(Stored data entries)
▽

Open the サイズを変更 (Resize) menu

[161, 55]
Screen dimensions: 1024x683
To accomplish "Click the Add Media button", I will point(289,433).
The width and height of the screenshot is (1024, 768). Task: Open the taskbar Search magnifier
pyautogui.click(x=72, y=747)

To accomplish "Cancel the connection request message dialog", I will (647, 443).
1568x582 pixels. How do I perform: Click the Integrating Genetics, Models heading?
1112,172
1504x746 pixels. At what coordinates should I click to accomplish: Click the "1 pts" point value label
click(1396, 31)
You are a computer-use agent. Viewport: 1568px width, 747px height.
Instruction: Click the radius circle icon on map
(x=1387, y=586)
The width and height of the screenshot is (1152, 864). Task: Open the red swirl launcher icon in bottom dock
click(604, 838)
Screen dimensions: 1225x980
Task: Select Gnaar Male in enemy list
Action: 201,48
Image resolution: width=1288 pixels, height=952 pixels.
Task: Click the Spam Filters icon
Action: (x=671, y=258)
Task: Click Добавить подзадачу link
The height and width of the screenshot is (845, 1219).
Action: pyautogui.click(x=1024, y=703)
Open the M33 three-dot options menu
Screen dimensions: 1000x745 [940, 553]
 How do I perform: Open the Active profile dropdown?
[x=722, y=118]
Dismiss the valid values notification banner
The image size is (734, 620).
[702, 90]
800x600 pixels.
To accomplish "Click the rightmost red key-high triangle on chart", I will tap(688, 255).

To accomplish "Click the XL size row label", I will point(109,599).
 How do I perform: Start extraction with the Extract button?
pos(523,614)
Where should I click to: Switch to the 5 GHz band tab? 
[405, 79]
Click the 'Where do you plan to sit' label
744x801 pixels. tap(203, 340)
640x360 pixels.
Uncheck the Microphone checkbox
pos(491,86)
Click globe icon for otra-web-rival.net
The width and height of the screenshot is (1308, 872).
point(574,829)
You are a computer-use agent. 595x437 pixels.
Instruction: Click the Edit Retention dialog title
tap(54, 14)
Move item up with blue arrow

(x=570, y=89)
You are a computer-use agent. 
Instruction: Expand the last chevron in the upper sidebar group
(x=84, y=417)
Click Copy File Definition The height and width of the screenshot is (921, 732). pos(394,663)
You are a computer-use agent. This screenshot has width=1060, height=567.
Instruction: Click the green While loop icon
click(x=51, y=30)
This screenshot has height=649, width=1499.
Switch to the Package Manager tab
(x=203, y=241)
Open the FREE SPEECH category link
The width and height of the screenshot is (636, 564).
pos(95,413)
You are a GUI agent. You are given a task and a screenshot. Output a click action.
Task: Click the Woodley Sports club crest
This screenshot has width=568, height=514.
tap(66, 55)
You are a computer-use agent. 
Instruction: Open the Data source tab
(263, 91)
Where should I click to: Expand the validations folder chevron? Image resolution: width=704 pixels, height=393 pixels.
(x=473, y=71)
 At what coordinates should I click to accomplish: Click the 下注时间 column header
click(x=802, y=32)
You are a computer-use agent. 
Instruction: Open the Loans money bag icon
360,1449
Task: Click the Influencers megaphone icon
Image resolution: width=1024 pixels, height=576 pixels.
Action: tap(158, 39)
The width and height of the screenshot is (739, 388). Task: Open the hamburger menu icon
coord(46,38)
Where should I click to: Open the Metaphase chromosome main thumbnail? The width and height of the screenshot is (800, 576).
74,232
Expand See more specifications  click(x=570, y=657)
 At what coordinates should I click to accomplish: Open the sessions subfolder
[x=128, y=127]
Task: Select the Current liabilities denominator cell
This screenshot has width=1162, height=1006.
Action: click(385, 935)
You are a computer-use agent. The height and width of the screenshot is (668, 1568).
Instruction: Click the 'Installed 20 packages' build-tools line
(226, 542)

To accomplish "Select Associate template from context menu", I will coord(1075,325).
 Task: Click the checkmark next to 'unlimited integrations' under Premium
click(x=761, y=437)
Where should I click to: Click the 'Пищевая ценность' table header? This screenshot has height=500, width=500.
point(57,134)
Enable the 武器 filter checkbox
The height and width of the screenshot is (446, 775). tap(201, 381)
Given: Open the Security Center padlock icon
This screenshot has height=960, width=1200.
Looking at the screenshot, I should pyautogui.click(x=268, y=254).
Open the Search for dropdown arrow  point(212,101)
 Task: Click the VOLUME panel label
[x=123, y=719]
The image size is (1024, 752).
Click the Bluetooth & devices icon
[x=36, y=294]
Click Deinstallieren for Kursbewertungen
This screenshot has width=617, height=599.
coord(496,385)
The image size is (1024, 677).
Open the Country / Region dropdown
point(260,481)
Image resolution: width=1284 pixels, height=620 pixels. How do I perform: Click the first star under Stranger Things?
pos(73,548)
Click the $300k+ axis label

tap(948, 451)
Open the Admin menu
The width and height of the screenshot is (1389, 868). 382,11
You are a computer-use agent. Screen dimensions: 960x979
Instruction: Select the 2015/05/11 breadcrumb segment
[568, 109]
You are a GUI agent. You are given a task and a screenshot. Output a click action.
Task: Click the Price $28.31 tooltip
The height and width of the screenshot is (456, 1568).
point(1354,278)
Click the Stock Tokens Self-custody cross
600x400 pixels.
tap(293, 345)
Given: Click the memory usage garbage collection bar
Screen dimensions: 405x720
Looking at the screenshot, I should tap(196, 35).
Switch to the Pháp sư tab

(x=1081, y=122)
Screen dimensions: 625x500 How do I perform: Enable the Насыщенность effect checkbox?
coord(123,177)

△

Retype each record above so that every word stays exactly the same.

Open the サイズを変更 (Resize) menu

[161, 55]
Screen dimensions: 1024x683
To accomplish "Click the Add Media button", I will point(289,433).
The width and height of the screenshot is (1024, 768). Task: Open the taskbar Search magnifier
pyautogui.click(x=72, y=747)

To accomplish "Cancel the connection request message dialog", I will (647, 443).
1568x582 pixels. How do I perform: Click the Integrating Genetics, Models heading?
1112,172
1504x746 pixels. At what coordinates should I click to accomplish: Click the "1 pts" point value label
click(1396, 31)
You are a computer-use agent. Viewport: 1568px width, 747px height.
Instruction: Click the radius circle icon on map
(x=1387, y=586)
The width and height of the screenshot is (1152, 864). Task: Open the red swirl launcher icon in bottom dock
click(604, 838)
Screen dimensions: 1225x980
Task: Select Gnaar Male in enemy list
Action: 201,48
Image resolution: width=1288 pixels, height=952 pixels.
Task: Click the Spam Filters icon
Action: (x=671, y=258)
Task: Click Добавить подзадачу link
The height and width of the screenshot is (845, 1219).
Action: pyautogui.click(x=1024, y=703)
Open the M33 three-dot options menu
Screen dimensions: 1000x745 [940, 553]
 How do I perform: Open the Active profile dropdown?
[x=722, y=118]
Dismiss the valid values notification banner
The image size is (734, 620).
[702, 90]
800x600 pixels.
To accomplish "Click the rightmost red key-high triangle on chart", I will tap(688, 255).

To accomplish "Click the XL size row label", I will point(109,599).
 How do I perform: Start extraction with the Extract button?
pos(523,614)
Where should I click to: Switch to the 5 GHz band tab? 
[405, 79]
Click the 'Where do you plan to sit' label
744x801 pixels. tap(203, 340)
640x360 pixels.
Uncheck the Microphone checkbox
pos(491,86)
Click globe icon for otra-web-rival.net
The width and height of the screenshot is (1308, 872).
point(574,829)
You are a computer-use agent. 595x437 pixels.
Instruction: Click the Edit Retention dialog title
tap(54, 14)
Move item up with blue arrow

(x=570, y=89)
You are a computer-use agent. 
Instruction: Expand the last chevron in the upper sidebar group
(x=84, y=417)
Click Copy File Definition The height and width of the screenshot is (921, 732). pos(394,663)
You are a computer-use agent. This screenshot has width=1060, height=567.
Instruction: Click the green While loop icon
click(x=51, y=30)
This screenshot has height=649, width=1499.
Switch to the Package Manager tab
(x=203, y=241)
Open the FREE SPEECH category link
The width and height of the screenshot is (636, 564).
pos(95,413)
You are a GUI agent. You are given a task and a screenshot. Output a click action.
Task: Click the Woodley Sports club crest
This screenshot has width=568, height=514.
tap(66, 55)
You are a computer-use agent. 
Instruction: Open the Data source tab
(263, 91)
Where should I click to: Expand the validations folder chevron? Image resolution: width=704 pixels, height=393 pixels.
(x=473, y=71)
 At what coordinates should I click to accomplish: Click the 下注时间 column header
click(x=802, y=32)
You are a computer-use agent. 
Instruction: Open the Loans money bag icon
360,1449
Task: Click the Influencers megaphone icon
Image resolution: width=1024 pixels, height=576 pixels.
Action: tap(158, 39)
The width and height of the screenshot is (739, 388). Task: Open the hamburger menu icon
coord(46,38)
Where should I click to: Open the Metaphase chromosome main thumbnail? The width and height of the screenshot is (800, 576).
74,232
Expand See more specifications  click(x=570, y=657)
 At what coordinates should I click to accomplish: Open the sessions subfolder
[x=128, y=127]
Task: Select the Current liabilities denominator cell
This screenshot has width=1162, height=1006.
Action: click(385, 935)
You are a computer-use agent. The height and width of the screenshot is (668, 1568).
Instruction: Click the 'Installed 20 packages' build-tools line
(226, 542)

To accomplish "Select Associate template from context menu", I will coord(1075,325).
 Task: Click the checkmark next to 'unlimited integrations' under Premium
click(x=761, y=437)
Where should I click to: Click the 'Пищевая ценность' table header? This screenshot has height=500, width=500.
point(57,134)
Enable the 武器 filter checkbox
The height and width of the screenshot is (446, 775). tap(201, 381)
Given: Open the Security Center padlock icon
This screenshot has height=960, width=1200.
Looking at the screenshot, I should pyautogui.click(x=268, y=254).
Open the Search for dropdown arrow  point(212,101)
 Task: Click the VOLUME panel label
[x=123, y=719]
The image size is (1024, 752).
Click the Bluetooth & devices icon
[x=36, y=294]
Click Deinstallieren for Kursbewertungen
This screenshot has width=617, height=599.
coord(496,385)
The image size is (1024, 677).
Open the Country / Region dropdown
point(260,481)
Image resolution: width=1284 pixels, height=620 pixels. How do I perform: Click the first star under Stranger Things?
pos(73,548)
Click the $300k+ axis label

tap(948, 451)
Open the Admin menu
The width and height of the screenshot is (1389, 868). 382,11
You are a computer-use agent. Screen dimensions: 960x979
Instruction: Select the 2015/05/11 breadcrumb segment
[568, 109]
You are a GUI agent. You are given a task and a screenshot. Output a click action.
Task: Click the Price $28.31 tooltip
The height and width of the screenshot is (456, 1568).
point(1354,278)
Click the Stock Tokens Self-custody cross
600x400 pixels.
tap(293, 345)
Given: Click the memory usage garbage collection bar
Screen dimensions: 405x720
Looking at the screenshot, I should tap(196, 35).
Switch to the Pháp sư tab

(x=1081, y=122)
Screen dimensions: 625x500 How do I perform: Enable the Насыщенность effect checkbox?
coord(123,177)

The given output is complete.